Frank Miller can suffer particularly badly in this. Much of his work, particularly recent efforts such as the second Dark Knight series, appears to be misunderstood and those misconceptions can are only reinforced by further interviews with the man. It can be depressingly easy to view Miller as a right-wing fire-breathin’ terrorist-hatin’ man-of-war who lost it five years ago when the Twin Towers fell. The truth might be more complex, but who has time to consider I these days?

Even creators who command a lot of respect in the industry such as Alan Moore and Grant Morrison can appear to be absolute fucking loonies in interviews, especially when they discuss their various magick techniques. Even if their beliefs are no more outlandish than your average religion. Morrison in particular is ridiculously easy to misinterpret in interviews, without his knowing wink and sarcastic Scots accent, he can often come off in interviews as, well, a cock.

The internet has only fuelled this, and with its ability to allow creators to talk to their fans, can also lead to the conclusion that the creators have lost it. But this can often be due to those same people not thinking things properly through before posting their thoughts for all to read. Getting your opinion out to the world three seconds after an epiphany might sound like a good idea, but sometimes creators such as John Byrne and Mark Millar should show a bit more restraint or accusations of mental illness are inevitable.

And yet, those with genuine mental problems often use their comics to work through their troubles. Robert Crumb has raised his own sexual deviances to high art, while Evan Dorkin has also worked his problems out on the page, most obviously in the astonishing Dork #7. Dorkin might have a mind cluttered with popculture fueled neurosis, but putting it out to the world in his comics must help.

Perhaps, for all its bizarre history, comics are the best place for people not quite right in the head. The high level of imagination and productivity needed can push things to the surface, but with relatively few other collaborators, the creativity involved can only shine.

Besides, there are always those who work in the industry for decades, producing thousands of pages of quality work without ever losing it. Staying strong for years and living full, productive lives.

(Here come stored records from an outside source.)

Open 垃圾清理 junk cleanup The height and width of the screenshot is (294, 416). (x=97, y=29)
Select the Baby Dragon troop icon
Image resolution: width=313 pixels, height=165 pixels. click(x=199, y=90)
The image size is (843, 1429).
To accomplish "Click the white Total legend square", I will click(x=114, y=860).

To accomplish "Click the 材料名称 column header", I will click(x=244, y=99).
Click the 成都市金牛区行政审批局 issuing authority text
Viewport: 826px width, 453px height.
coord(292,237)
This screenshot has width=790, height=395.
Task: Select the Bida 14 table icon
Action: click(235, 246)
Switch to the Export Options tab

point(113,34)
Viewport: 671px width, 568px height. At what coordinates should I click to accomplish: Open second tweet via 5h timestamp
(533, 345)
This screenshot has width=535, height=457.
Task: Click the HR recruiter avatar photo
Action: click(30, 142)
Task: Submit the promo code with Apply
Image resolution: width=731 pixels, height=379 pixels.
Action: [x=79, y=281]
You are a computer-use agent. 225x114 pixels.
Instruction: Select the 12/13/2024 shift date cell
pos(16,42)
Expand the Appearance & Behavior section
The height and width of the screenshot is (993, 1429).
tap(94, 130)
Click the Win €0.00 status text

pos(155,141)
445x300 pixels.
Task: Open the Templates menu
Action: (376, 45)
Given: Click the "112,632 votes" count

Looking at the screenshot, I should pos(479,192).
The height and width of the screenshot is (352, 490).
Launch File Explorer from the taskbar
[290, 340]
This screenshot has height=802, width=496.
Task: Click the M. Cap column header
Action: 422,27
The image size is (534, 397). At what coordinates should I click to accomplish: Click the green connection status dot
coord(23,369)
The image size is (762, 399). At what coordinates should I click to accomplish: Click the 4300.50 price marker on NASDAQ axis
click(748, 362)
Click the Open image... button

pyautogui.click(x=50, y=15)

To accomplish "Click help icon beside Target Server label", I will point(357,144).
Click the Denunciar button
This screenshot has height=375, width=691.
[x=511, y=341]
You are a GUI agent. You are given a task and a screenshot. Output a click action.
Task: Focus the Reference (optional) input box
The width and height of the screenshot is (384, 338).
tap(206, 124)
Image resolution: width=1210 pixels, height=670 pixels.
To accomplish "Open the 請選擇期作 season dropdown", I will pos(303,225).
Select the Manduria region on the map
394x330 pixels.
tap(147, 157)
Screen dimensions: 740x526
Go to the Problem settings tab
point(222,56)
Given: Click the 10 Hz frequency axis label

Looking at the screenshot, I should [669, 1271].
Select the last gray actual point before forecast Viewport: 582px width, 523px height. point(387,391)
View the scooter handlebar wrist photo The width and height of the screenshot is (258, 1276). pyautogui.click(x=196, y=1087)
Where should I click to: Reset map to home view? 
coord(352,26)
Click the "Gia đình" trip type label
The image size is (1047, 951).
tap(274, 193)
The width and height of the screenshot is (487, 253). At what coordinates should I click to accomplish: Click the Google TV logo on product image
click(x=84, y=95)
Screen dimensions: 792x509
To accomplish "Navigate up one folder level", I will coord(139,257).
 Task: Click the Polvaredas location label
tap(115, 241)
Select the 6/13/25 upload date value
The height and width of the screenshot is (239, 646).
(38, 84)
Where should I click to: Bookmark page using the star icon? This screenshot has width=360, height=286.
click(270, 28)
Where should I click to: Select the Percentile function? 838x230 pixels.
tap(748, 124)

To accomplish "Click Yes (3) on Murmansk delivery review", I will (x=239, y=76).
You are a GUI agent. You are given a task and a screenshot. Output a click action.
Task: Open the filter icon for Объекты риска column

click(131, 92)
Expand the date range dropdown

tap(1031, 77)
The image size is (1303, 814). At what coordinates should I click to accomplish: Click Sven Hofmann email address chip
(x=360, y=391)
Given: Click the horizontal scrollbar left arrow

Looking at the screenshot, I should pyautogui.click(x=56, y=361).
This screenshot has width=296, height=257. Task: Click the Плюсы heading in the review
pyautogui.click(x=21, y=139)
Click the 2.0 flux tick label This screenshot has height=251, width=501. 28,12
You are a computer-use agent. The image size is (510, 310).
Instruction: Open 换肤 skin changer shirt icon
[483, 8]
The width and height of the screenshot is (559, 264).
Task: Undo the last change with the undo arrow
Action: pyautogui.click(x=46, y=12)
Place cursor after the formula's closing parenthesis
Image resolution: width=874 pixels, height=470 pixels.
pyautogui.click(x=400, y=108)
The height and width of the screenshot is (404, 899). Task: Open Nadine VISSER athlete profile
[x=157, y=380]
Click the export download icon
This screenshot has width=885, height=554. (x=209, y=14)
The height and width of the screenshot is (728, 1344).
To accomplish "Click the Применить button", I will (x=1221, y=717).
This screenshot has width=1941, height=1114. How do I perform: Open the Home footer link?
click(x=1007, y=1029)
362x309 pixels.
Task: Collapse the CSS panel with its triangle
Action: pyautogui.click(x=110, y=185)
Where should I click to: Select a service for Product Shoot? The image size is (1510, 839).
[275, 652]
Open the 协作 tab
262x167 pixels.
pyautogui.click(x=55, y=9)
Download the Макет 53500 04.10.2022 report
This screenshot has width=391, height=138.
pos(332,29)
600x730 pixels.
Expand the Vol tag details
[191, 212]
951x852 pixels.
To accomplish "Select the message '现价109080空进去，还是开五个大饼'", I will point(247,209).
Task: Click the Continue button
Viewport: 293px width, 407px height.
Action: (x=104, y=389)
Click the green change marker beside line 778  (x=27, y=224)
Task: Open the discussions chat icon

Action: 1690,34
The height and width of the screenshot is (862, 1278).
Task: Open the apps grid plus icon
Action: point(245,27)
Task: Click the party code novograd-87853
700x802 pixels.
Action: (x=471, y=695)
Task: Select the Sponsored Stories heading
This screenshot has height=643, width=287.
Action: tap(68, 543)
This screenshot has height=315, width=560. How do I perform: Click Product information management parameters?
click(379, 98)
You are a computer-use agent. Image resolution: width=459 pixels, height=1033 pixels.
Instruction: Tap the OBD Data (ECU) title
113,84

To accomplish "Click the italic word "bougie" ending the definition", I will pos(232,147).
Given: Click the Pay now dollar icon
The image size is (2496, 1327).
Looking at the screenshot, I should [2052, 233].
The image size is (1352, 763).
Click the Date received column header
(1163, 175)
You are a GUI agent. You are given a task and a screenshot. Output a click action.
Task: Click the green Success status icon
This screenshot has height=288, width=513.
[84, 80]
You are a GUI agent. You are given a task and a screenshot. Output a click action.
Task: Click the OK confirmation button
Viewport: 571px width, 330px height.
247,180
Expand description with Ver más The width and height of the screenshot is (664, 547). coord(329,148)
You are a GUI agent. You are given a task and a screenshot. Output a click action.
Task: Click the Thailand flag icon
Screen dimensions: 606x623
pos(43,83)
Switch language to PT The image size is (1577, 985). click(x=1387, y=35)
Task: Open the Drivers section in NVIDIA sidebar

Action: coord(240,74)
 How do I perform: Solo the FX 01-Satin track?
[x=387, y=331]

The old school who came into the business during the war and stayed through the whole evolution without losing their minds: Joe Kubert, Jack Kirby, Carmine Infantino, Stan Lee, Gil Kane.

Well, maybe not Kane so much….

5 Love Letters:

Blogger Tricia S. said...

Alan Moore could be misrepresented in an interview? This is true although when I skimmed an interview he seemed to really understand what went wrong with the modern age of comics.

Of course this is only one viewpoint. What you guys said is applicable to all human endevor, not just comics.

9:23 PM

Blogger Smith said...

Most of the time Moore comes across as one of the most rational people in comics. However, I think he loses a few people when he starts talking about worshipping a sock puppet and meeting Gods constructed out of pure mathematics. Although it has to be said he still manages to make even that sound as mundane as popping down to the shop for some milk...

10:39 PM

Blogger Apodaca said...

Who is this Smith person, and why has it taken so long for him to start writing?

7:57 PM

Blogger Smith said...

I'm just a guy, y'know?

I used to post on CBR under a different name years and years ago and I suddenly felt the desire to vent about a whole bunch of comics-related stuff. Funny how that happens.

10:23 PM

Blogger Paul said...

Smith is not just any guy, Dan. Oh, no.